Still, the idea is cute, and it’s nice to see Legends doing something more than gap-plugging.


Bring on the comments

  1. Chris V says:

    I’m pretty sure the continuity worked out that Sinister was busy in X-Factor #104 and #105 while his base was being destroyed, which issues being published at the same time as X-Men #34.

    Also, I’m pretty sure that Moira had replaced herself with the Moira golem by this point.
    So, Sinister would have most likely gotten the golem’s DNA rather than the real Moira.
    The golem had its X-gene removed and had its memory tampered with so that the golem wouldn’t have knowledge of Moira being a mutant or her schemes.
    I’d say the characterization of this Moira clone works.

  2. JD says:

    @Chris V
    I’m pretty sure the continuity worked out that Sinister was busy in X-Factor #104 and #105 while his base was being destroyed, which issues being published at the same time as X-Men #34.
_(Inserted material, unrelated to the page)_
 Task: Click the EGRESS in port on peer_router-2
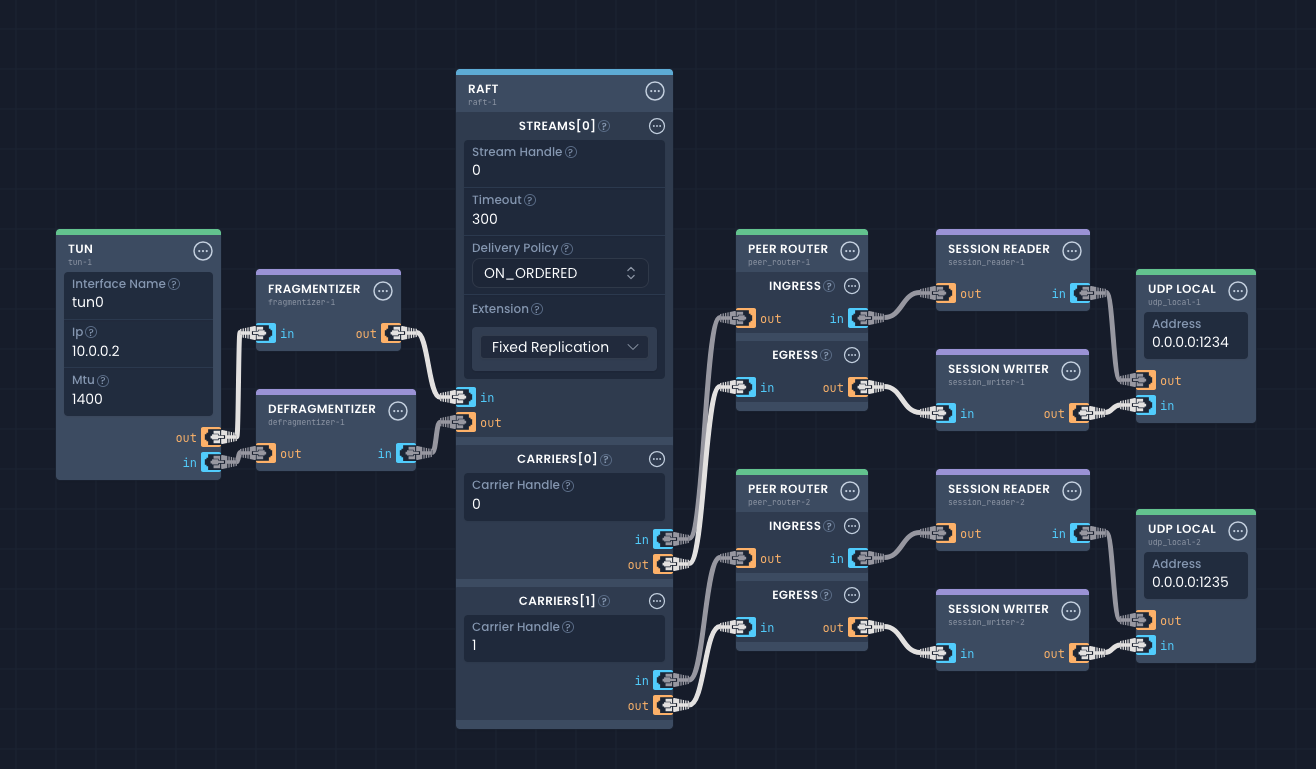tap(742, 627)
    This is explicitly addressed in the story.

  3. Daniel says:

    Have readers really spent nearly three decades wondering what Sinister doing that one time his base was destroyed? What, can’t the guy go to the store every now and then?

    I actually thought it made the original story more tense. There’s something eerie about poking around in Sinister’s crib and messing his shit up while not knowing when he will return.

  4. oscar owens says:

    I just want a Lodbell/Bachelo Generation X arc on this title.

  5. Rareblight says:

    And the answer implied that would unify humans and mutants peacefully into “Homo unitüs” is basically human-mutant chimeras, which is a bit ironic tbh.

  6. Moo says:

    “What, can’t the guy go to the store every now and then?”

    That should’ve been the story. Select scenes from X-Men #34 intercut with new scenes of Sinister enjoying a day off. Going shopping, taking in a movie, getting a pedicure, etc.

  7. Josie says:

    “I just want a Lodbell/Bachelo Generation X arc on this title.”

    I would love this, but I think Bachalo ranks as too “high profile” for an arc in this title. I feel like those two would need some kind of deluxe miniseries for a return to Generation X. I would be in favor of this.

  8. YLu says:

    Aside from Bachalo’s high profile, Lobdell is persona non grata these days. He was exposed as a sex pest a while back.

    And even before that, he seemed to be on the outs with Marvel, judging by his complete absence from even retro/nostalgia stuff. (I mean, the back-ups in X-Men Gold #1 included stuff by Stan Lee, Claremont, Thomas and even did have a 90s era story… by Nicieza. That’s practically a deliberate dis.) I wonder whether that’s because Marvel was already aware of his behavior before it got wider coverage or because of something completely unrelated.